USDA makes spec buildings, revolving loan funds to rural communities

24 Jan 2020

Agriculture, Site Selection, Partnerships, Economic Development, Business Attraction

In our look at the partners that make economic development successful in the Corridor, we next turn to the US Department of Agriculture, specifically USDA Rural Development. That’s right, the federal government.


The USDA web site describes rural development as a “mission area.” That somewhat uncertain description is made more specific with this passage: “We offer loans, grants and loan guarantees to help create jobs and support economic development and essential services such as housing; health care; first responder services and equipment; and water, electric and communications infrastructure.”


An essential piece of the USDA’s broad portfolio is the Rural Economic Development Loan & Grant program. Through REDL&G (typically pronounced “red-lag”), the USDA provides zero-interest loans to local utilities which, in turn, pass the money to businesses to support job creation projects in rural areas. Loans can be for as much as $2 million. The businesses must pay the money back, but friendly rates and terms help bend the profitability curve upward.
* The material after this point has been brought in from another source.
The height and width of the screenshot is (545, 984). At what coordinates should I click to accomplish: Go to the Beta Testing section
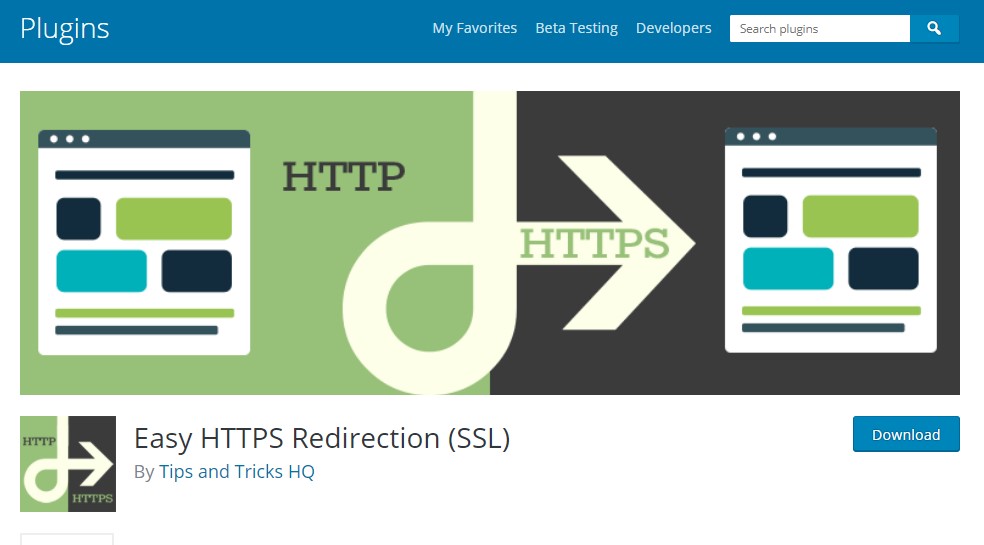pyautogui.click(x=576, y=28)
REDL&G also seeds revolving loan funds operated by rural utilities. Once again, the primary aim is job creation.


Finally, a common use of REDL&G is to fund speculative industrial buildings. Examples in the Corridor are … Well, there are a heck of a lot of them. One recent example is a 30,000 SF spec building in Spirit Lake’s East Lake Industrial Park owned by the Iowa Lakes Corridor Future Fund and available for $799,000.


Add all that up and we’re only through one USDA program. The department also provides business loan guarantees and a plethora of business and community assistance programs. Listing them all here would be tedious, but you can take a look at


We’ll close out with a call to Iowa’s congressional delegation to protect funding for USDA Rural Development, one of the few federal “mission areas” truly built for the benefit of small towns and rural areas.